_THE PROBLEM_: Repeat the entries below exactly. Drop the pictures.

- Opening Delimiter -

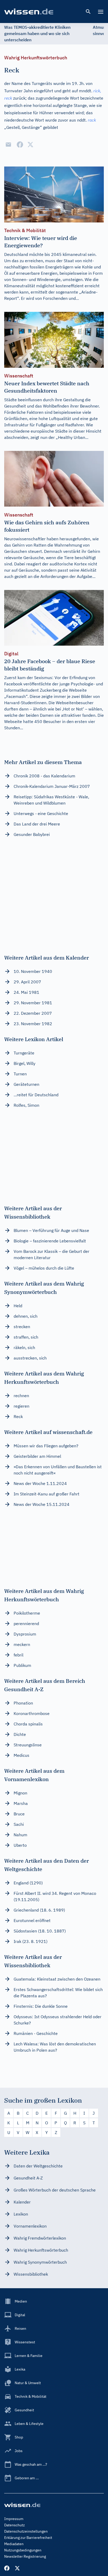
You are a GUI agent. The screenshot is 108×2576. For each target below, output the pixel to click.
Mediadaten (14, 2543)
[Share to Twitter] (30, 144)
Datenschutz (14, 2525)
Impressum (13, 2518)
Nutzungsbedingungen (22, 2550)
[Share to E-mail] (8, 144)
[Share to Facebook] (20, 144)
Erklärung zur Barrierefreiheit (28, 2537)
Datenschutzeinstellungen (26, 2531)
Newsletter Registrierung (25, 2556)
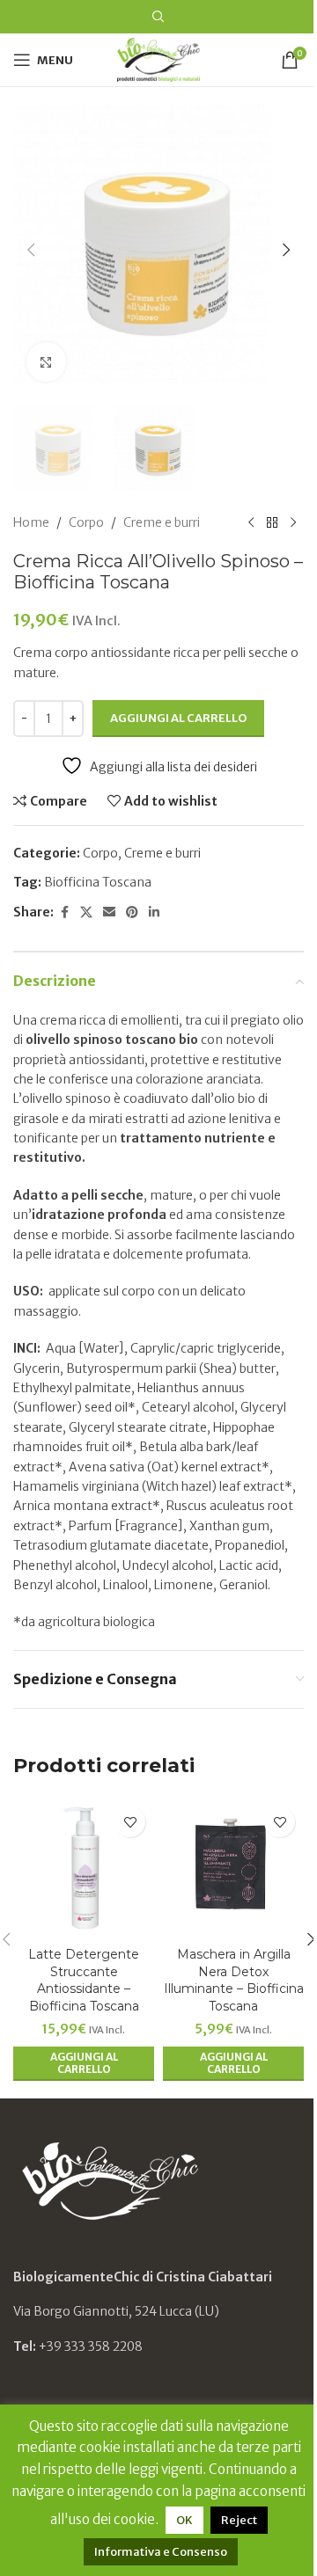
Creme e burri (161, 522)
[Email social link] (109, 912)
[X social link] (86, 912)
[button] (30, 249)
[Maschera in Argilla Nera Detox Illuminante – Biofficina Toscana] (233, 1868)
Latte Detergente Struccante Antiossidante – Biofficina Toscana (83, 1980)
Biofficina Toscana (97, 882)
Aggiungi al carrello (178, 718)
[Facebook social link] (64, 912)
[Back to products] (272, 522)
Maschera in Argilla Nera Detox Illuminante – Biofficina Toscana (234, 1980)
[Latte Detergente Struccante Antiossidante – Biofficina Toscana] (83, 1868)
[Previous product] (251, 522)
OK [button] (184, 2520)
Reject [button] (239, 2520)
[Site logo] (158, 59)
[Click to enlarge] (46, 362)
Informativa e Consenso (160, 2551)
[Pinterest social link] (132, 912)
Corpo (86, 522)
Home (31, 522)
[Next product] (293, 522)
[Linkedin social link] (154, 912)
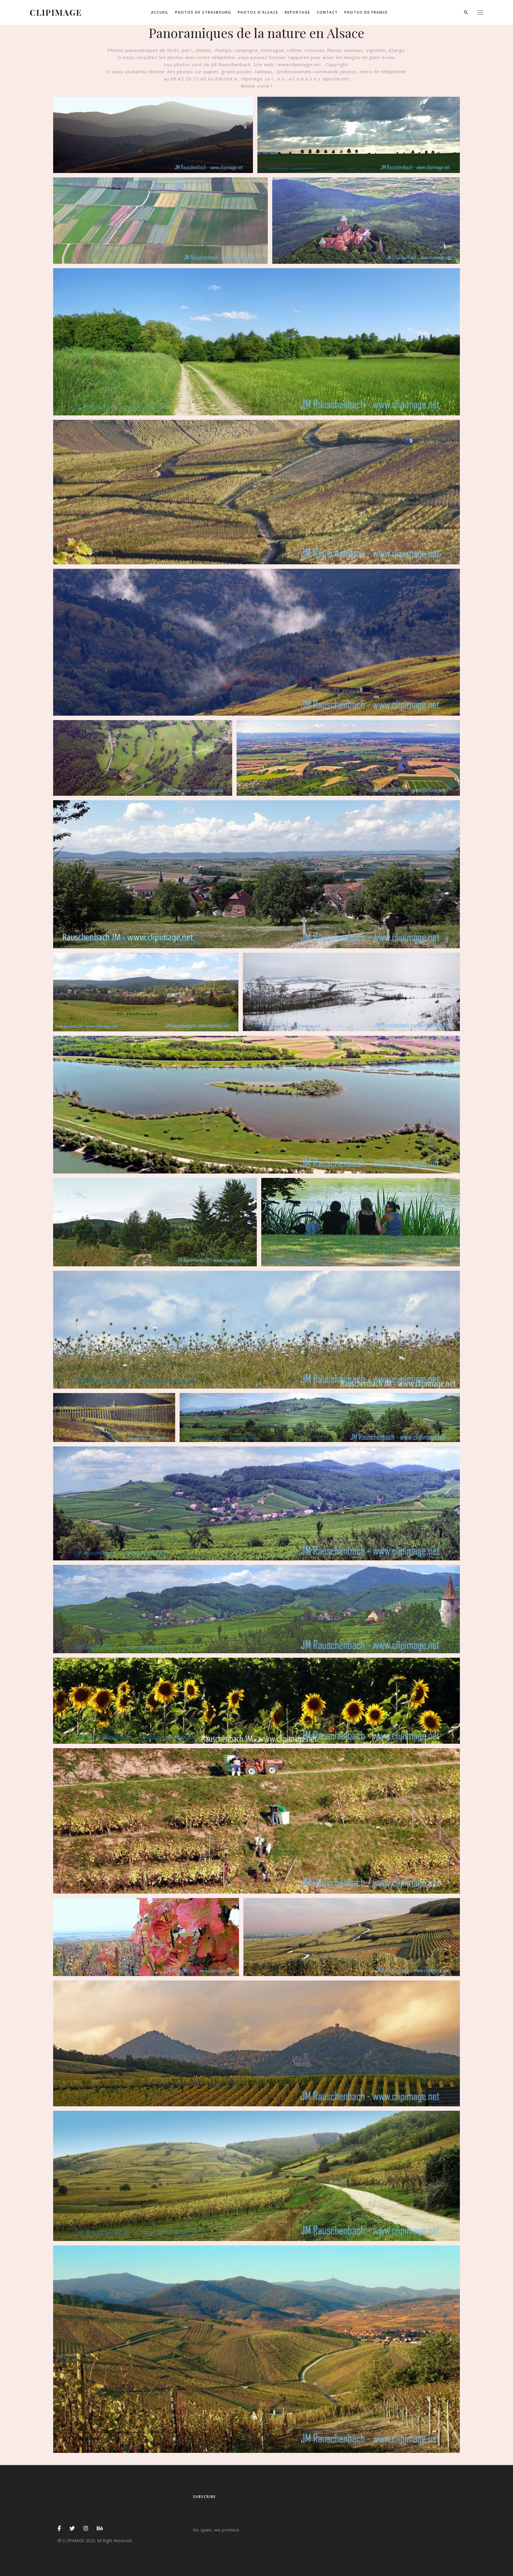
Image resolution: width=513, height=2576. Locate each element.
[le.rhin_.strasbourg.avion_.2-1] (256, 1104)
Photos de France (366, 12)
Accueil (160, 12)
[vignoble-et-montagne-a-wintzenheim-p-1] (256, 2176)
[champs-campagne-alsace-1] (160, 220)
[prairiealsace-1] (256, 1329)
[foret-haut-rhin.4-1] (142, 758)
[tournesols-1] (256, 1701)
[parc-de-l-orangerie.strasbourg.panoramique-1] (360, 1222)
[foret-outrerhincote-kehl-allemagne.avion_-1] (348, 758)
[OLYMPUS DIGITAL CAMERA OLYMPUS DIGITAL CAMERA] (153, 135)
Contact (327, 12)
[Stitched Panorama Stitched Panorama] (256, 341)
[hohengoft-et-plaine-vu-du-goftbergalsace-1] (256, 874)
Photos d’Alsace (258, 12)
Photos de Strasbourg (203, 12)
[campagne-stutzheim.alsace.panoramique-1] (358, 135)
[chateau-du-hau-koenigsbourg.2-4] (366, 220)
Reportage (297, 12)
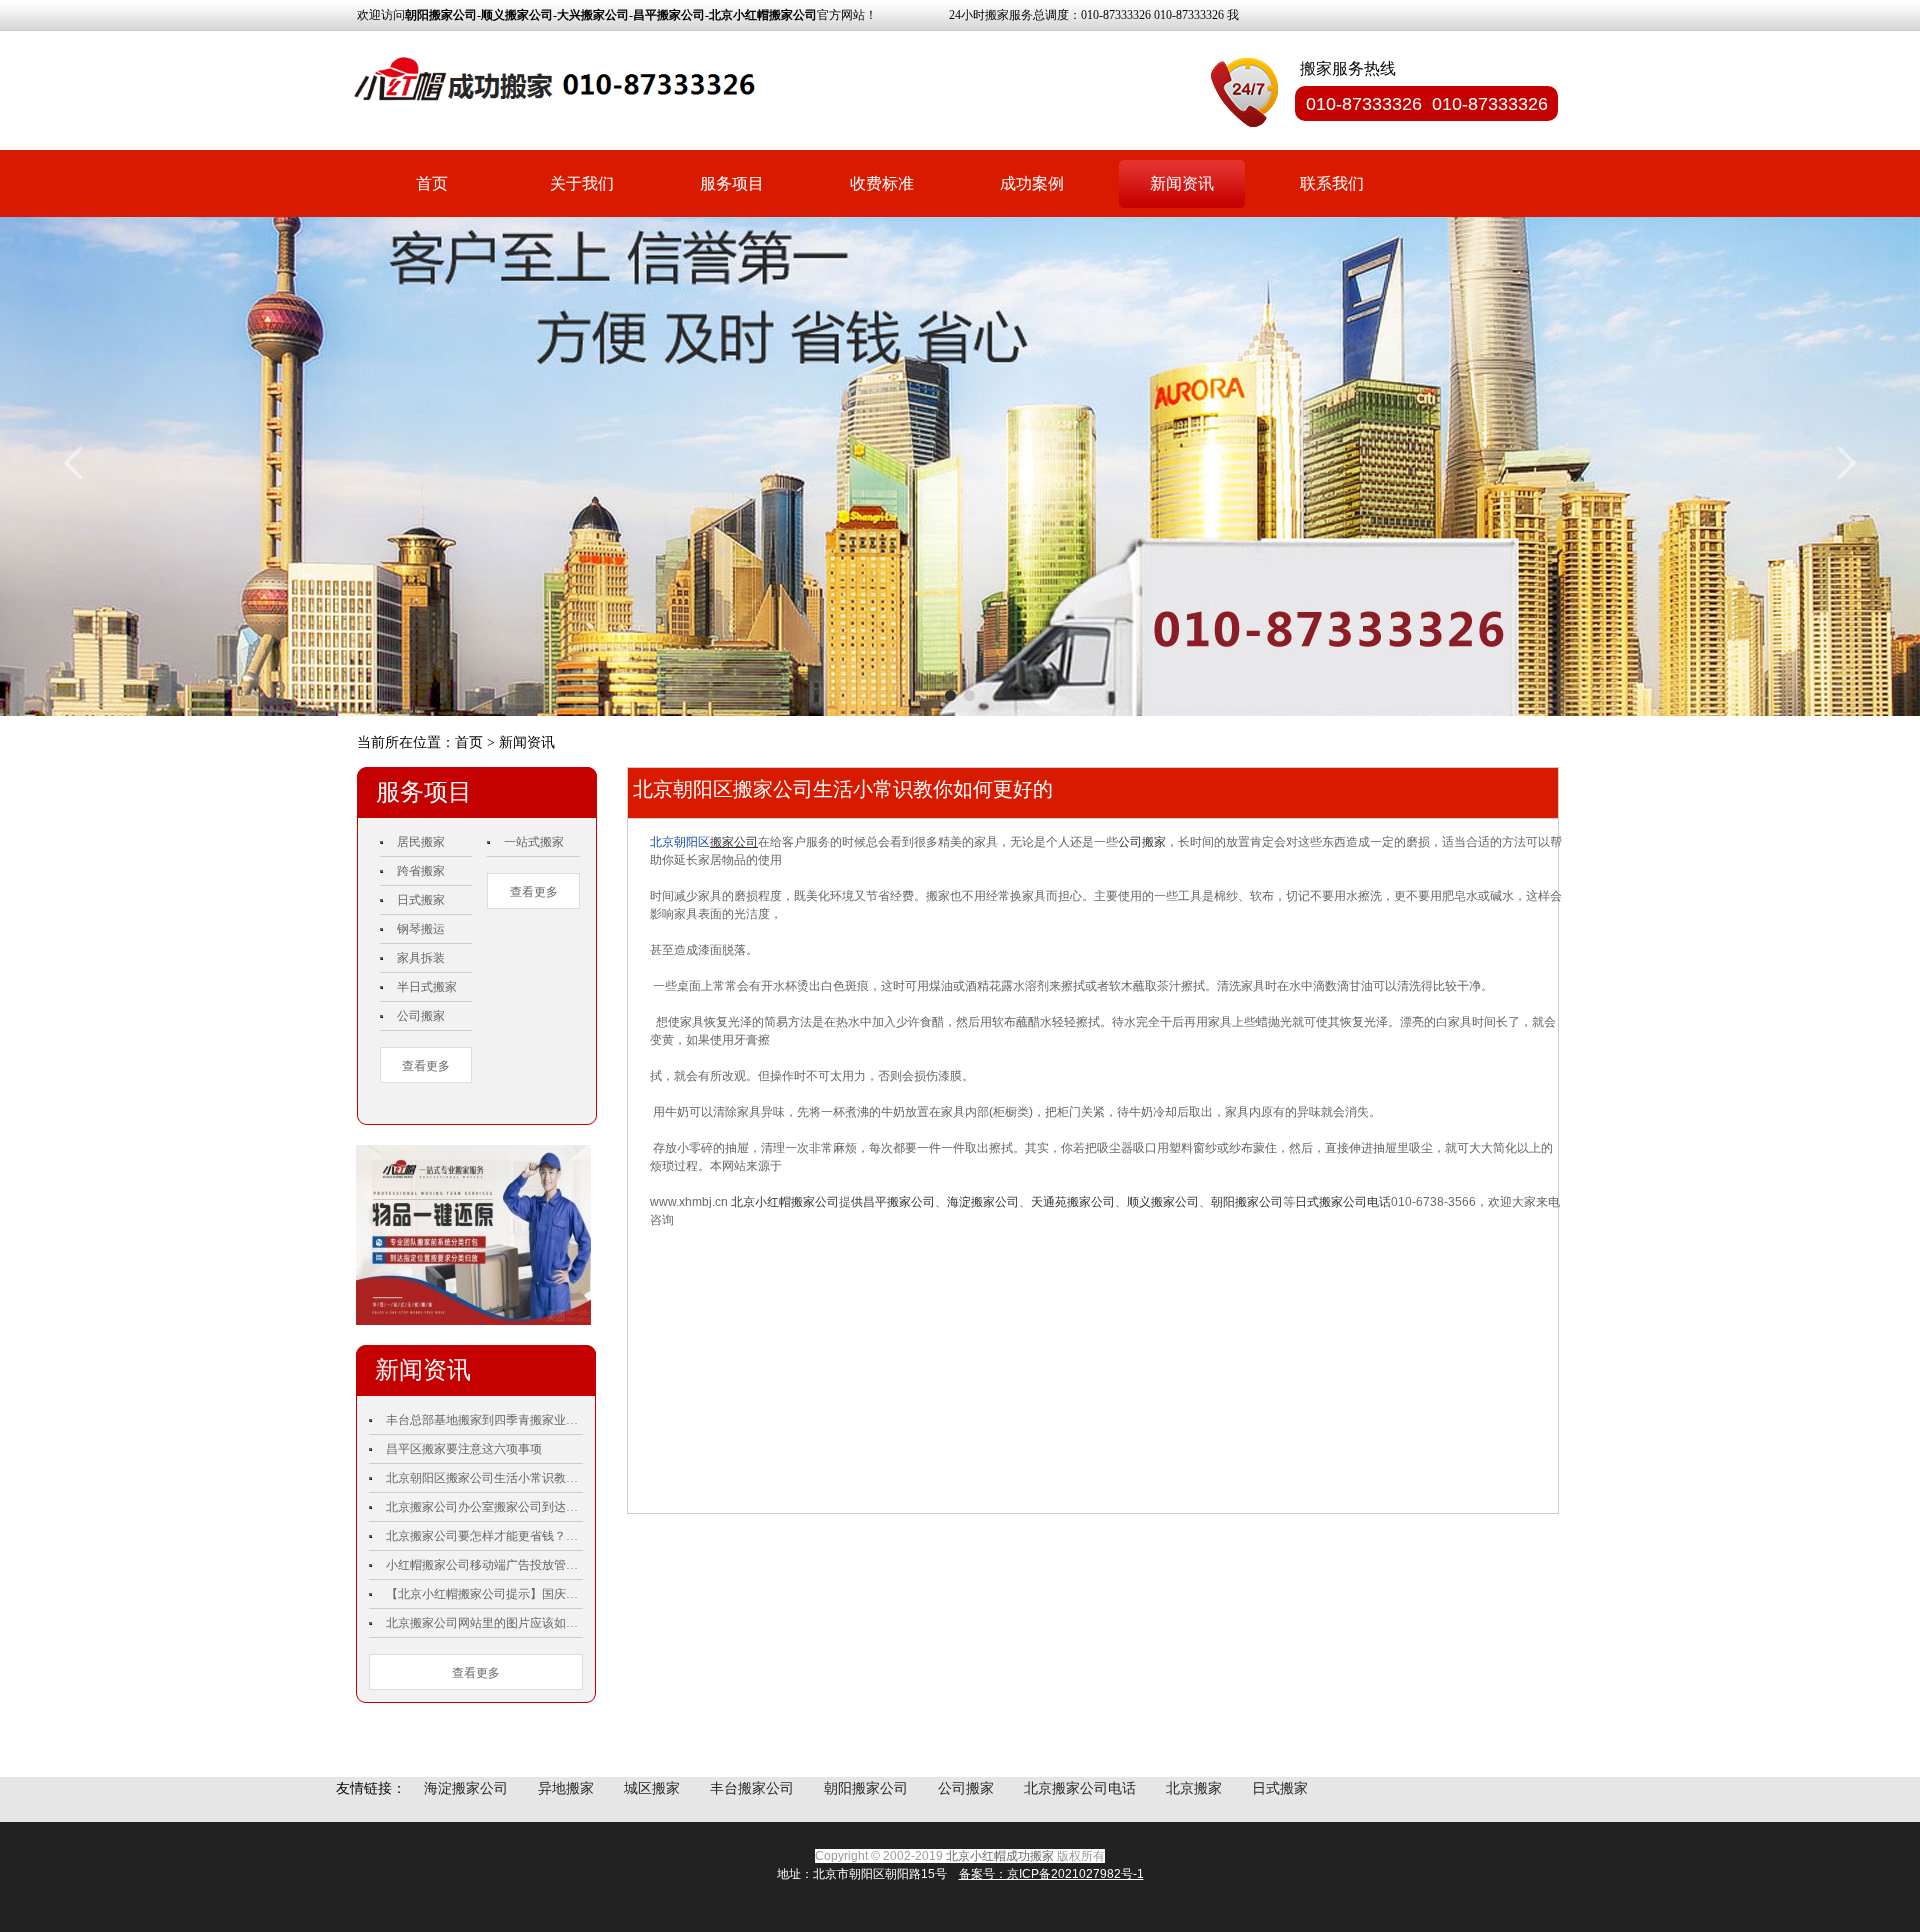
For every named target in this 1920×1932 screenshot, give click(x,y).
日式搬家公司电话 (1343, 1202)
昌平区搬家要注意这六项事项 (464, 1449)
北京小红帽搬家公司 (785, 1202)
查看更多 (426, 1066)
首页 (432, 183)
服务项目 (732, 183)
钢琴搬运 (421, 929)
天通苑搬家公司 (1073, 1202)
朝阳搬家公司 (1247, 1202)
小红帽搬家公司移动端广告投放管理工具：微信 (484, 1565)
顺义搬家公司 (1163, 1202)
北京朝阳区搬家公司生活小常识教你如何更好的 (484, 1478)
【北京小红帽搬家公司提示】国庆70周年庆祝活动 (484, 1594)
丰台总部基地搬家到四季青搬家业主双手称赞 (484, 1420)
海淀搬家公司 (983, 1202)
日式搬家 (421, 900)
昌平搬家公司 (899, 1202)
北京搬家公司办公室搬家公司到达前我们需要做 (484, 1507)
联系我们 (1332, 183)
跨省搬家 (421, 871)
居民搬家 (421, 842)
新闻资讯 (1182, 183)
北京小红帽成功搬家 (1000, 1856)
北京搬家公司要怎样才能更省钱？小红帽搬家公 (484, 1536)
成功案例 (1032, 183)
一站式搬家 (534, 842)
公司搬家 (421, 1016)
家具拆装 (421, 958)
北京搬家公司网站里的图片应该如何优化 (484, 1623)
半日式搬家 (427, 987)
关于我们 (582, 183)
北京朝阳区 (680, 842)
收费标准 (882, 183)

- Closing Delimiter -

_FINAL ANSWER_:
You are a GUI agent. The screenshot is 108×2576. For each target below, output the pixel to click.
Mediadaten (14, 2543)
[Share to Twitter] (30, 144)
Datenschutz (14, 2525)
Impressum (13, 2518)
Nutzungsbedingungen (22, 2550)
[Share to E-mail] (8, 144)
[Share to Facebook] (20, 144)
Erklärung zur Barrierefreiheit (28, 2537)
Datenschutzeinstellungen (26, 2531)
Newsletter Registrierung (25, 2556)
Creme e burri (161, 522)
[Email social link] (109, 912)
[X social link] (86, 912)
[button] (30, 249)
[Maschera in Argilla Nera Detox Illuminante – Biofficina Toscana] (233, 1868)
Latte Detergente Struccante Antiossidante – Biofficina Toscana (83, 1980)
Biofficina Toscana (97, 882)
Aggiungi al carrello (178, 718)
[Facebook social link] (64, 912)
[Back to products] (272, 522)
Maschera in Argilla Nera Detox Illuminante – Biofficina Toscana (234, 1980)
[Latte Detergente Struccante Antiossidante – Biofficina Toscana] (83, 1868)
[Previous product] (251, 522)
OK [button] (184, 2520)
Reject [button] (239, 2520)
[Site logo] (158, 59)
[Click to enlarge] (46, 362)
Informativa e Consenso (160, 2551)
[Pinterest social link] (132, 912)
Corpo (86, 522)
Home (31, 522)
[Next product] (293, 522)
[Linkedin social link] (154, 912)
Image resolution: width=513, height=2576. Locate each element.
[le.rhin_.strasbourg.avion_.2-1] (256, 1104)
Photos de France (366, 12)
Accueil (160, 12)
[vignoble-et-montagne-a-wintzenheim-p-1] (256, 2176)
[champs-campagne-alsace-1] (160, 220)
[prairiealsace-1] (256, 1329)
[foret-haut-rhin.4-1] (142, 758)
[tournesols-1] (256, 1701)
[parc-de-l-orangerie.strasbourg.panoramique-1] (360, 1222)
[foret-outrerhincote-kehl-allemagne.avion_-1] (348, 758)
[OLYMPUS DIGITAL CAMERA OLYMPUS DIGITAL CAMERA] (153, 135)
Contact (327, 12)
[Stitched Panorama Stitched Panorama] (256, 341)
[hohengoft-et-plaine-vu-du-goftbergalsace-1] (256, 874)
Photos d’Alsace (258, 12)
Photos de Strasbourg (203, 12)
[campagne-stutzheim.alsace.panoramique-1] (358, 135)
[chateau-du-hau-koenigsbourg.2-4] (366, 220)
Reportage (297, 12)
For every named target in this 1920×1932 screenshot, give click(x,y).
日式搬家公司电话 (1343, 1202)
昌平区搬家要注意这六项事项 (464, 1449)
北京小红帽搬家公司 (785, 1202)
查看更多 (426, 1066)
首页 (432, 183)
服务项目 (732, 183)
钢琴搬运 (421, 929)
天通苑搬家公司 (1073, 1202)
朝阳搬家公司 (1247, 1202)
小红帽搬家公司移动端广告投放管理工具：微信 (484, 1565)
顺义搬家公司 (1163, 1202)
北京朝阳区搬家公司生活小常识教你如何更好的 (484, 1478)
【北京小红帽搬家公司提示】国庆70周年庆祝活动 (484, 1594)
丰台总部基地搬家到四季青搬家业主双手称赞 (484, 1420)
海淀搬家公司 (983, 1202)
日式搬家 (421, 900)
昌平搬家公司 (899, 1202)
北京搬家公司办公室搬家公司到达前我们需要做 (484, 1507)
联系我们 (1332, 183)
跨省搬家 (421, 871)
居民搬家 (421, 842)
新闻资讯 (1182, 183)
北京小红帽成功搬家 (1000, 1856)
北京搬家公司要怎样才能更省钱？小红帽搬家公 (484, 1536)
成功案例 (1032, 183)
一站式搬家 (534, 842)
公司搬家 (421, 1016)
家具拆装 (421, 958)
北京搬家公司网站里的图片应该如何优化 (484, 1623)
半日式搬家 (427, 987)
关于我们 (582, 183)
北京朝阳区 (680, 842)
收费标准 (882, 183)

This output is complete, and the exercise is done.